What the task asks = Return the part of the items below that opens with the line containing "You are a GUI" and closes with the line containing "This screenshot has height=1154, width=2225.", both included, as a JSON list of strings with one string per line and blank lines left out.

Supplied data =
** START **

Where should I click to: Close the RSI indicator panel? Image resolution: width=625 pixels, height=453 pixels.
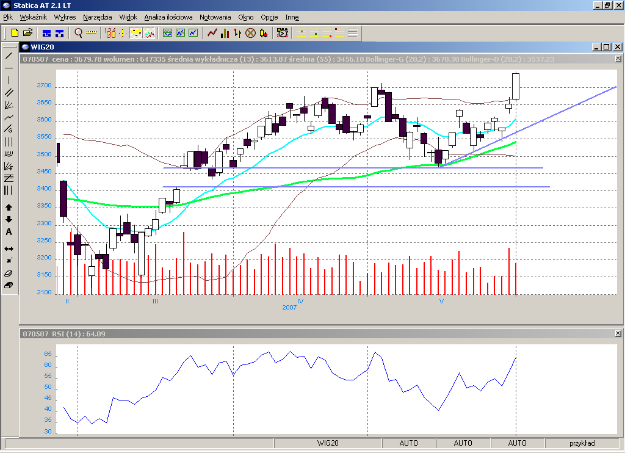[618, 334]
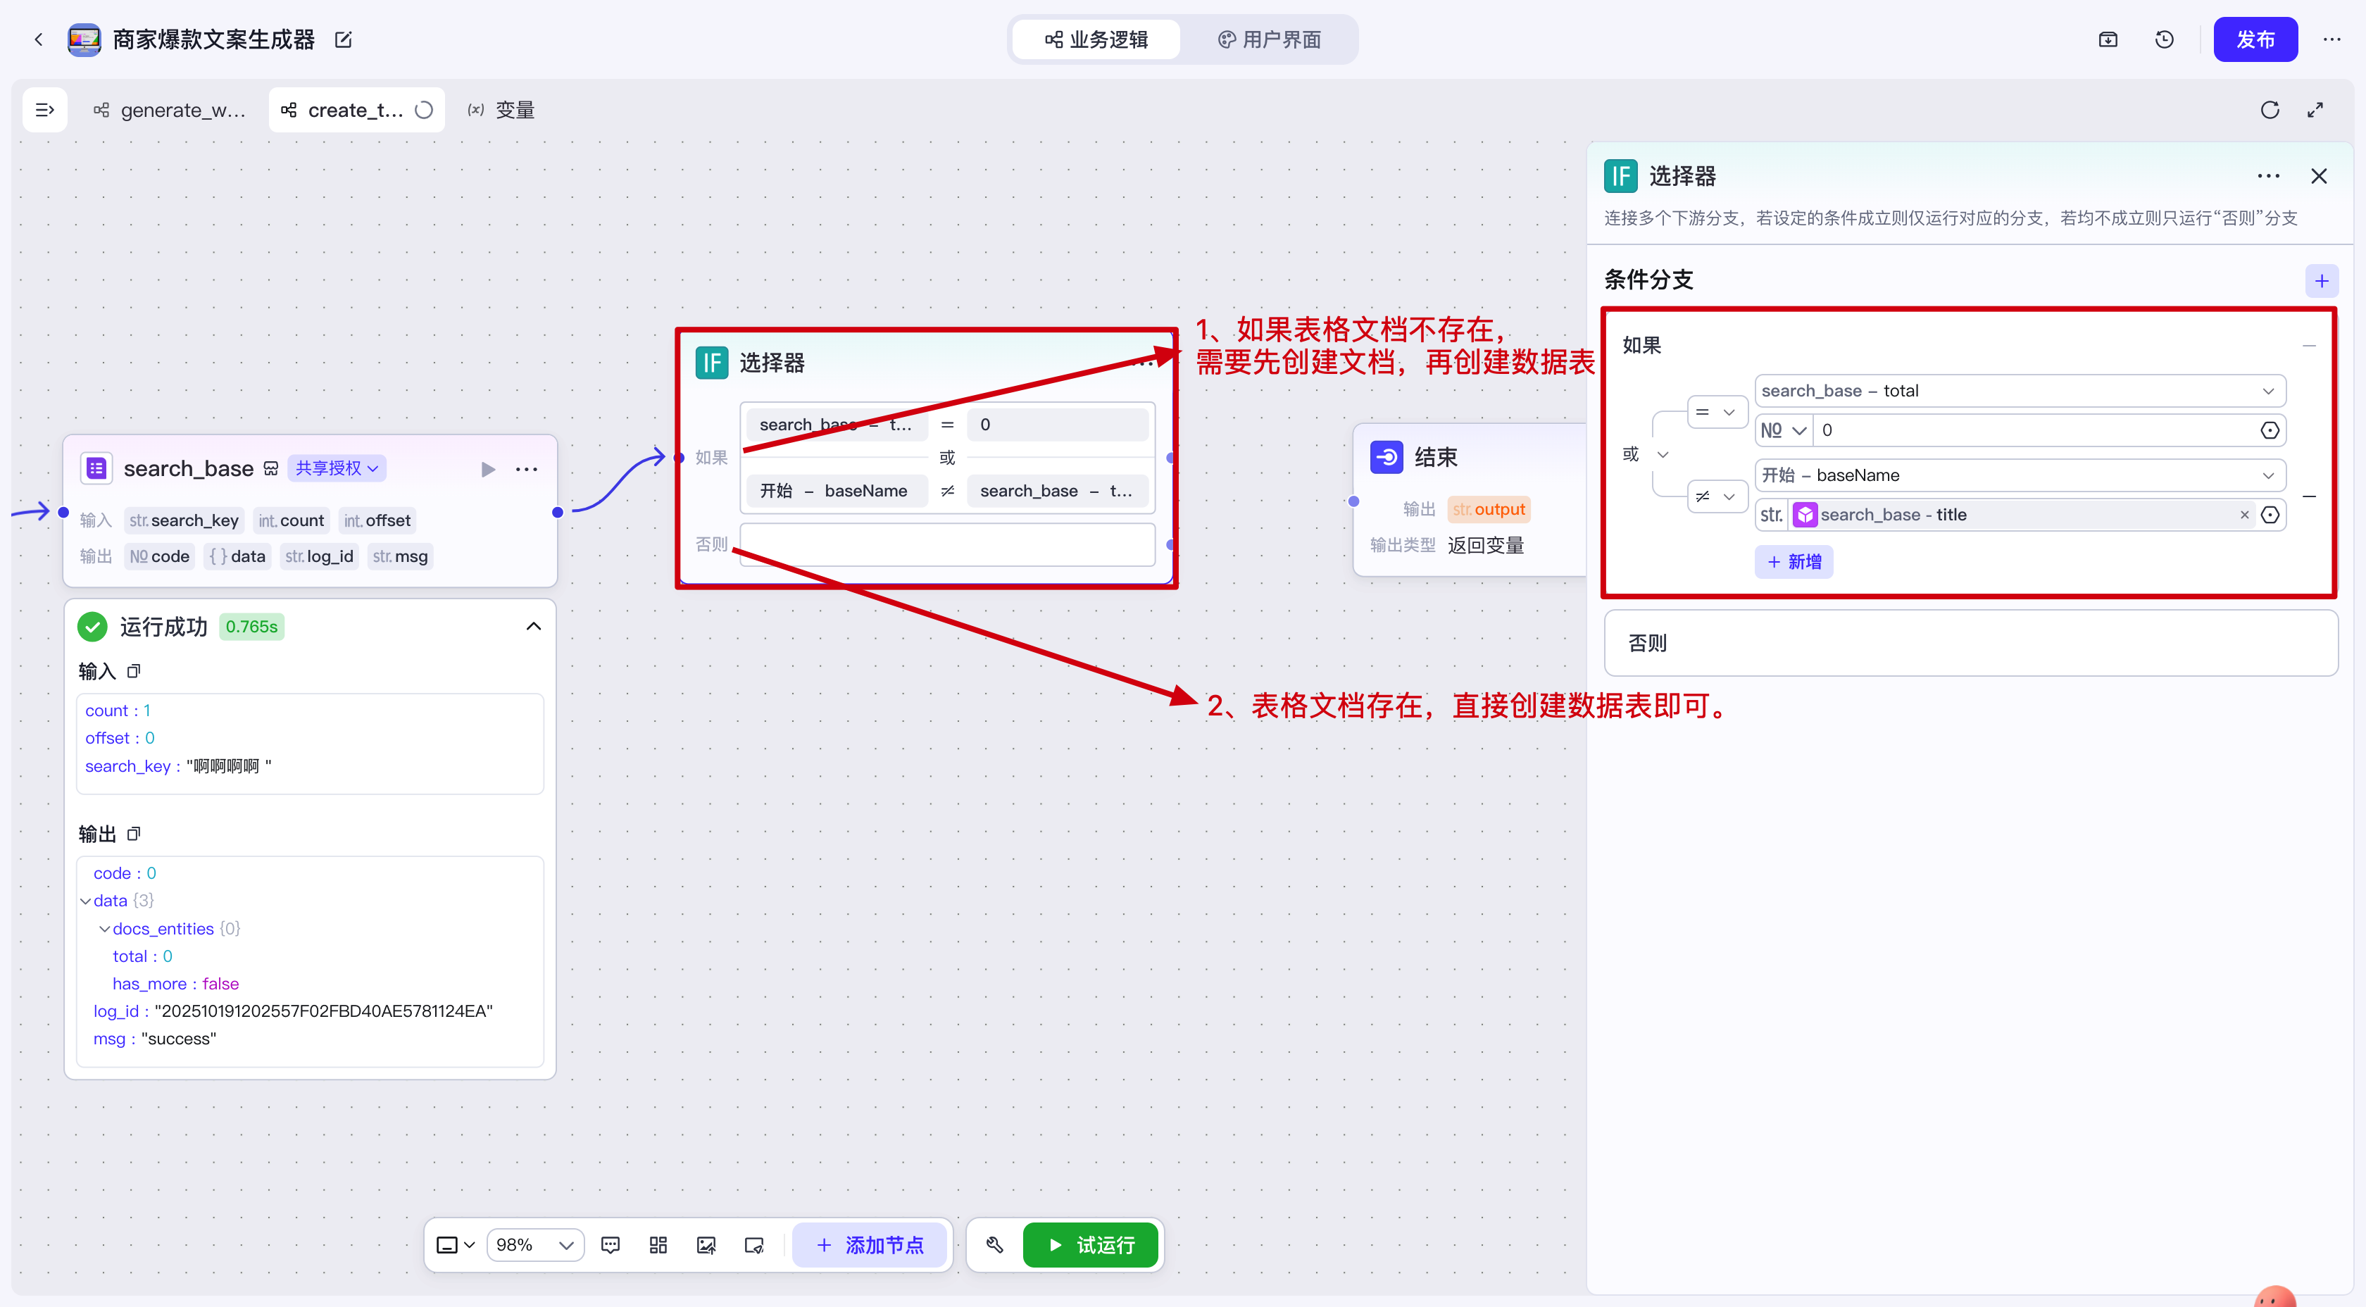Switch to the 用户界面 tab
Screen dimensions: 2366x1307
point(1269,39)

** END **
** START **

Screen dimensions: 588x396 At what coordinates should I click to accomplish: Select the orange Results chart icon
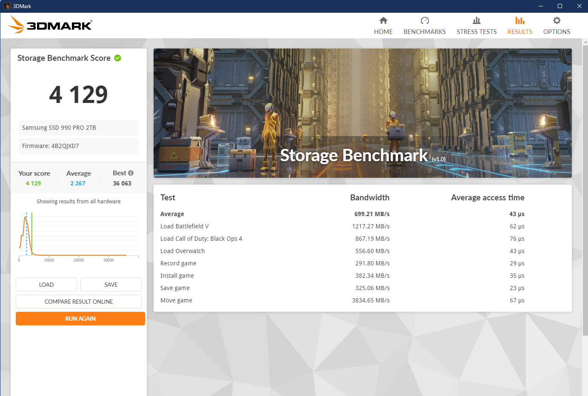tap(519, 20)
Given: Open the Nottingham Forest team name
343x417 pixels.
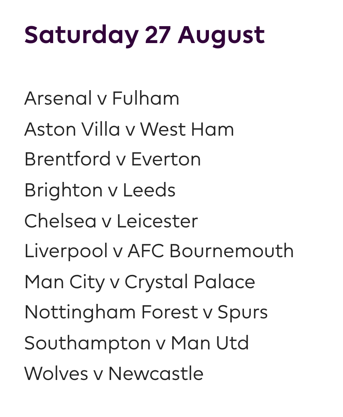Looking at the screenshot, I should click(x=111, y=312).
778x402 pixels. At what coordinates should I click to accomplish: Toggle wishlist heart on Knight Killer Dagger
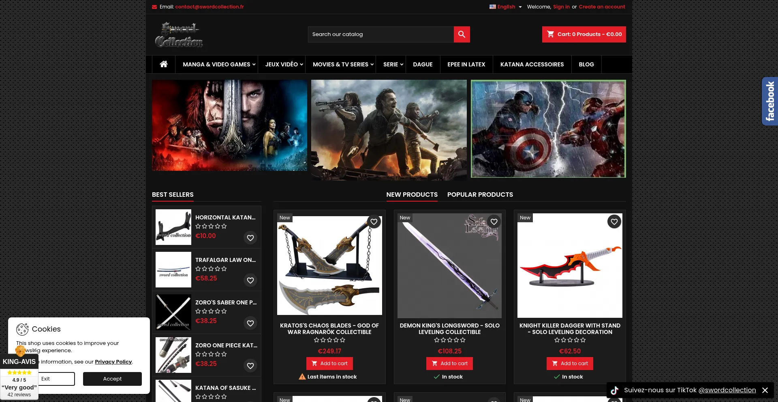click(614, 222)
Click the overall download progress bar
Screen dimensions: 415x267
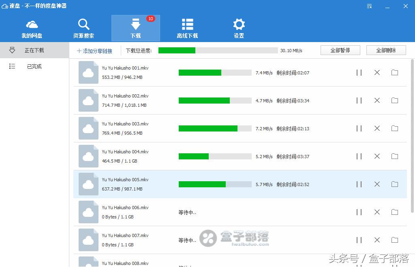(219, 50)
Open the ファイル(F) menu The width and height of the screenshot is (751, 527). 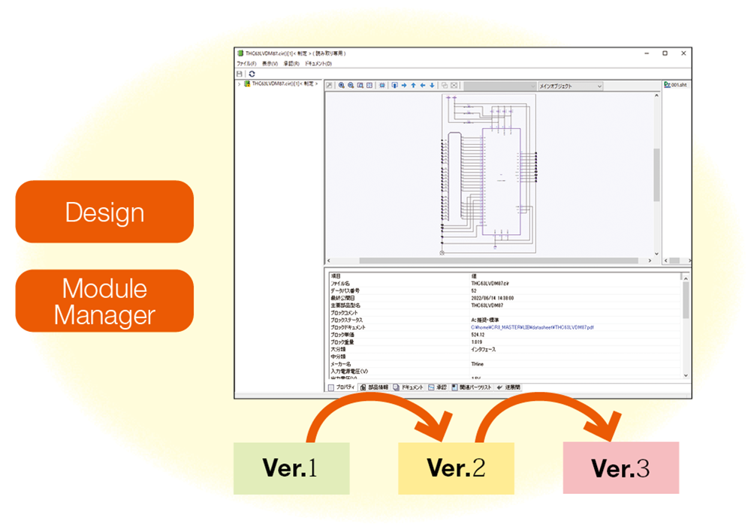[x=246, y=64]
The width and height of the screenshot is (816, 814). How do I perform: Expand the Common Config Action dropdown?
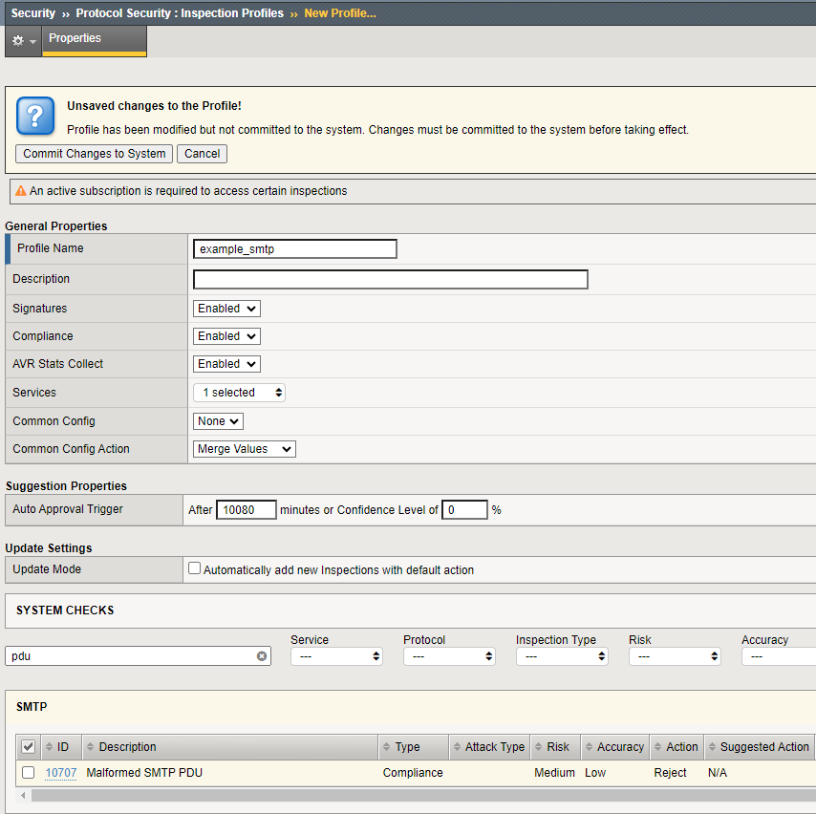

** END **
** START **

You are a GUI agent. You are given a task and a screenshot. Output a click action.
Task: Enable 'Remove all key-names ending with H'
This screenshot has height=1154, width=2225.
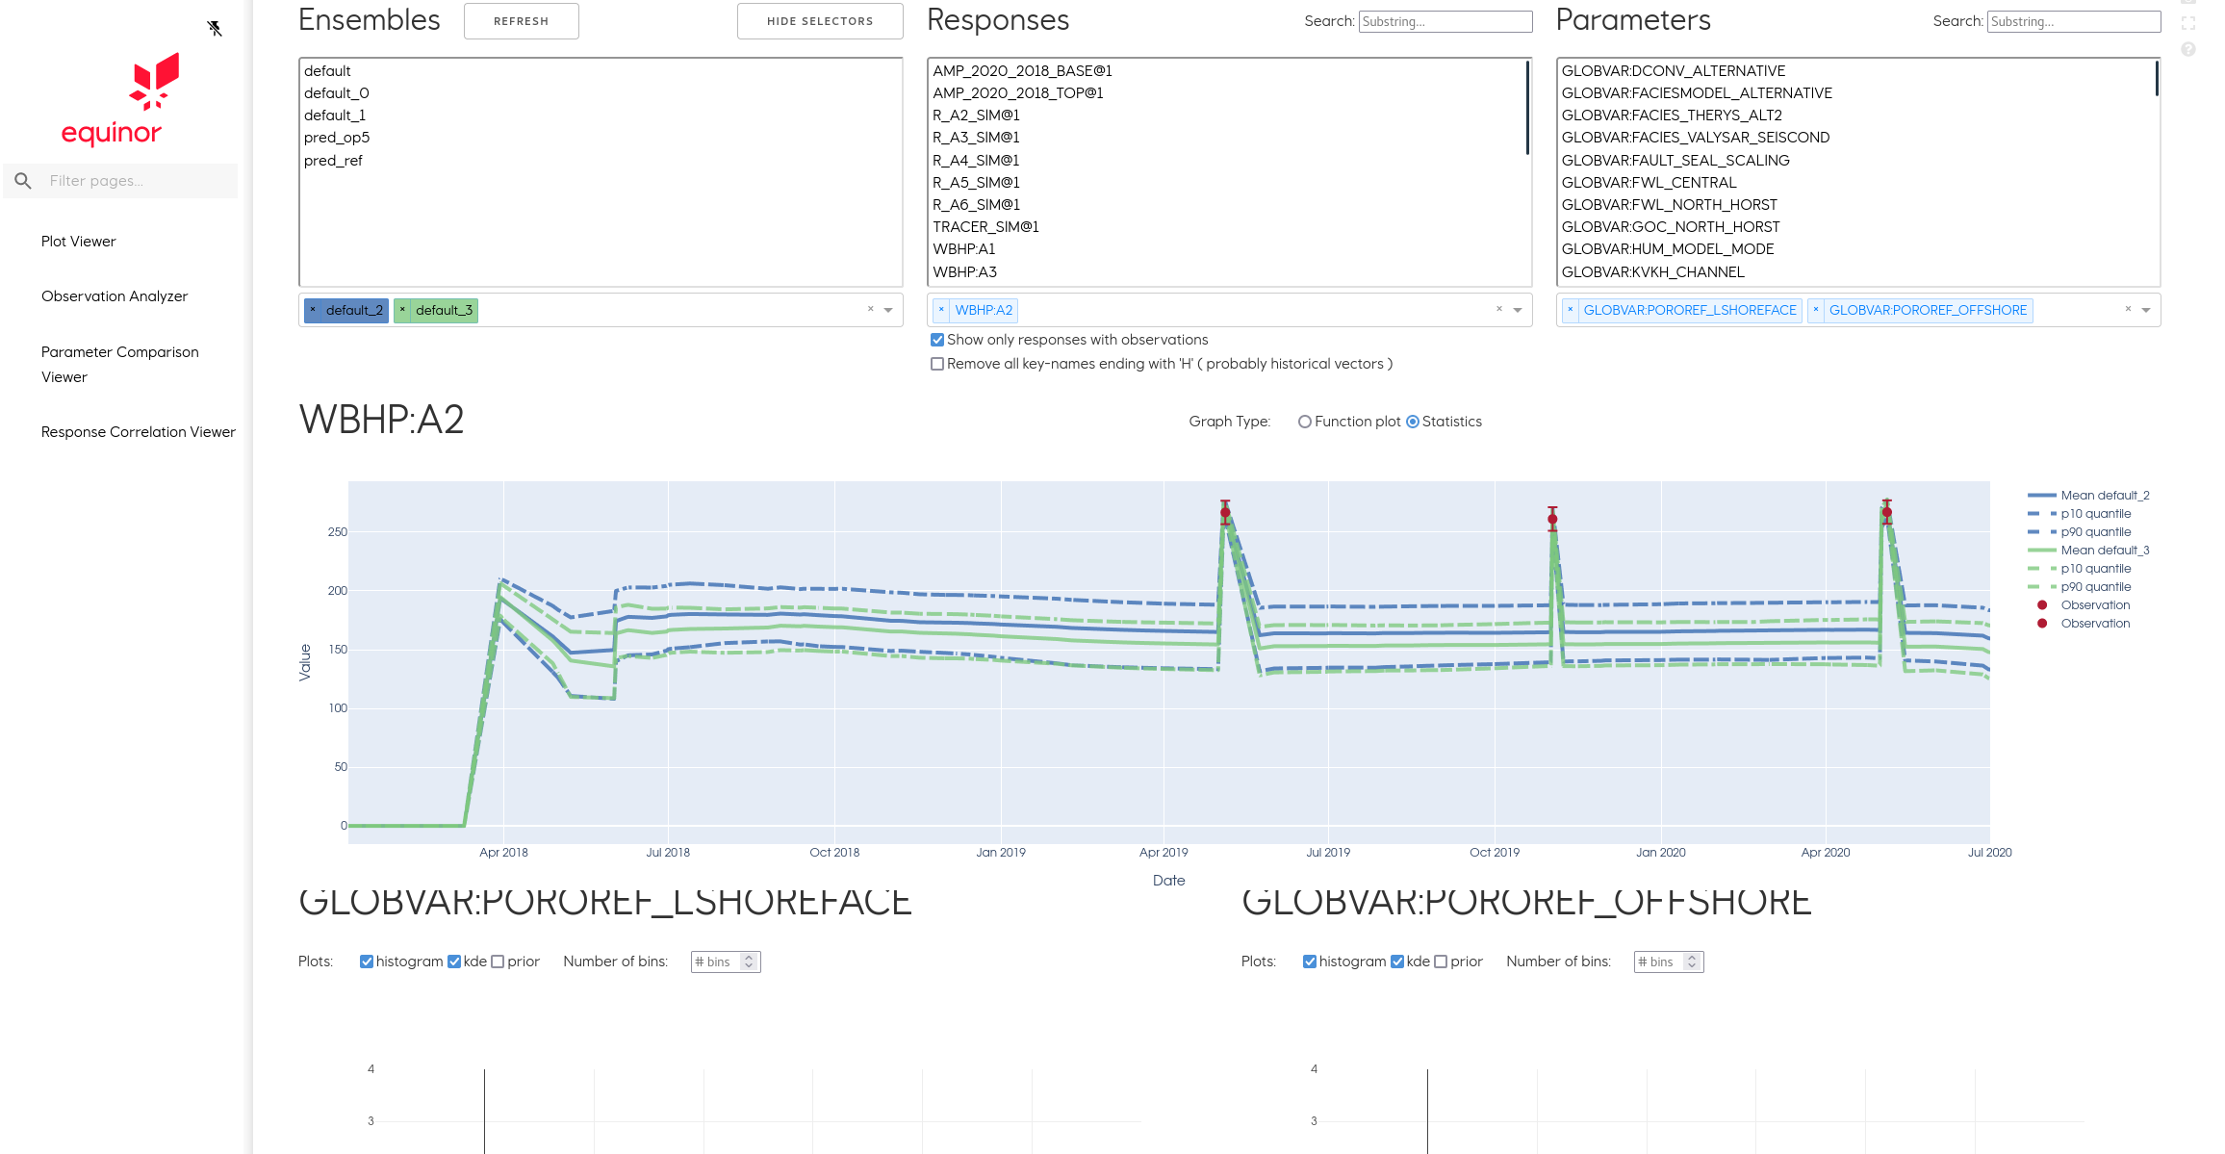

** END **

Written response =
[
  "You are a GUI agent. You are given a task and a screenshot. Output a click action.",
  "Task: Enable 'Remove all key-names ending with H'",
  "This screenshot has height=1154, width=2225."
]